Est présenté le troisième acte de cette version modernisée du mythe grec, immergée dans le milieu du théâtre, dans lequel Jean Anouilh montre que la mort d'Eurydice ne constitue qu'une des étapes de la nécessaire descente aux enfers, métaphore du processus d'individuation, d'Orphée.
Sam Richez, qui joue déjà régulièrement sur scène et qui incarnait à merveille l'amant persuasif dans "Aimer" de Paul Géraldy mis en scène par Pierre Delavène, est tout aussi excellent dans le rôle de l'amoureux passionné, jaloux et intransigeant face à Norah Lehembre qui s'affirme de belle manière avec la partition d'Eurydice
Oeuvres de Jean Giraudoux avec Julien Dupuy dans le monologue du jardinier extrait de "Electre", Philippe Le Gars et Mélanie Le Bras dans un extrait de "La Folle de Chaillot" et Guillaume Beyeler et Gabriel Mirété dans le monologue du jardinier extrait de "Sodome et Gomorrhe".

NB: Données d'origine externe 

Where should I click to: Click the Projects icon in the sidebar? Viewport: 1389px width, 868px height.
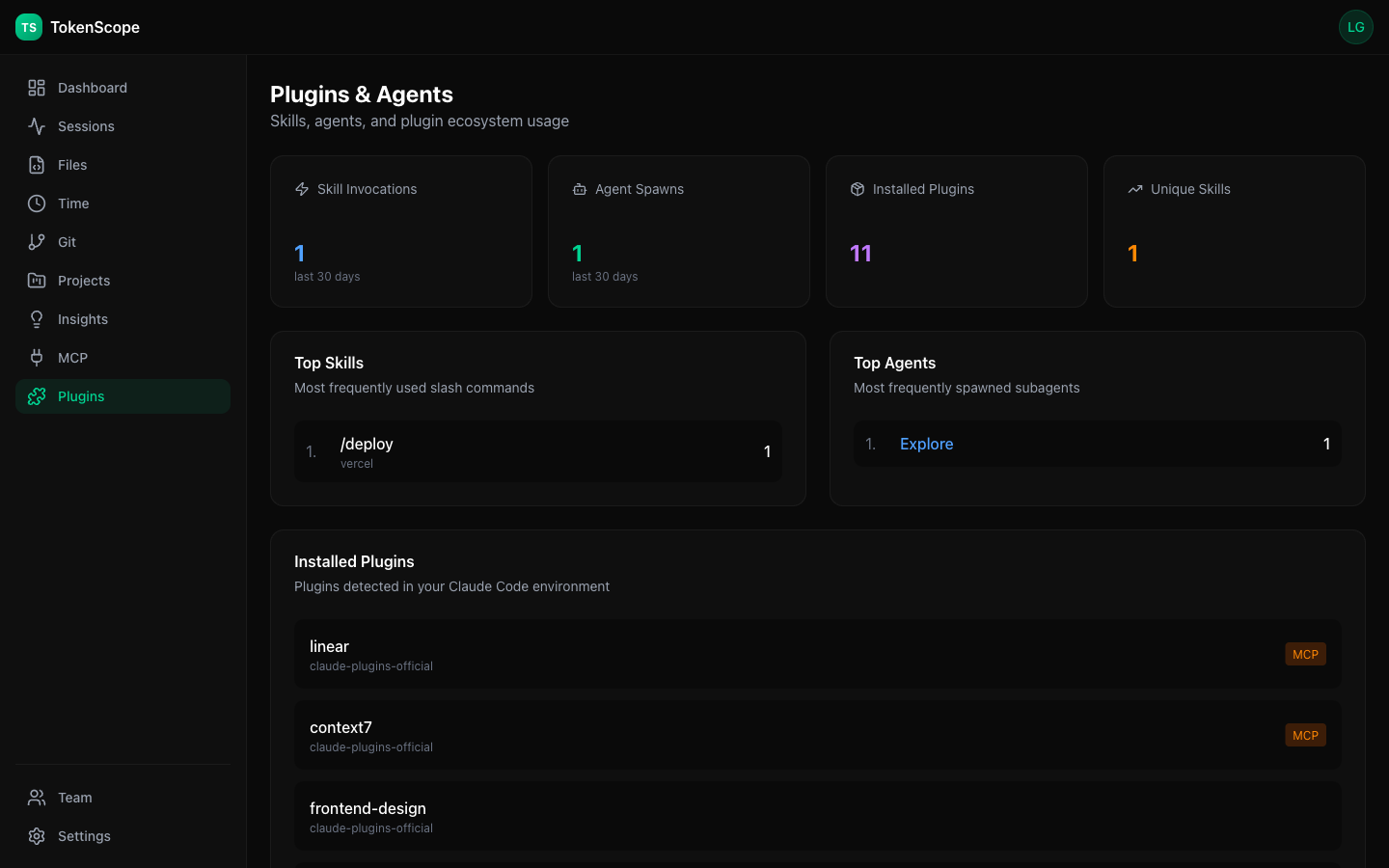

Avec Jean Giraudoux, la présence au monde est abordée de manière plus élégiaque même quand elle s'exprime par la voix des gens simples tels Martial le garçon de café et Irma la plongeuse dans "La Folle de Chaillot". Le premier est imparablement campé par Philippe Le Gars, comédien aguerri et assistant de Jean-laurent Cochet, face à la jeune Mélanie Le Bras qui donne au personnage une absolue fraîcheur et une sensualité terriennes.
Chez Giraudoux, le jardinier est le medium privilégié,médium de l'auteur-poète et de l'impérissable beauté de la vie et de l'amour. Au lamento du jardinier extrait de "Electre", Julien Dupuy apporte une candeur et une foi au personnage qui lui permet de transcender sa profonde solitude et son drame personnel.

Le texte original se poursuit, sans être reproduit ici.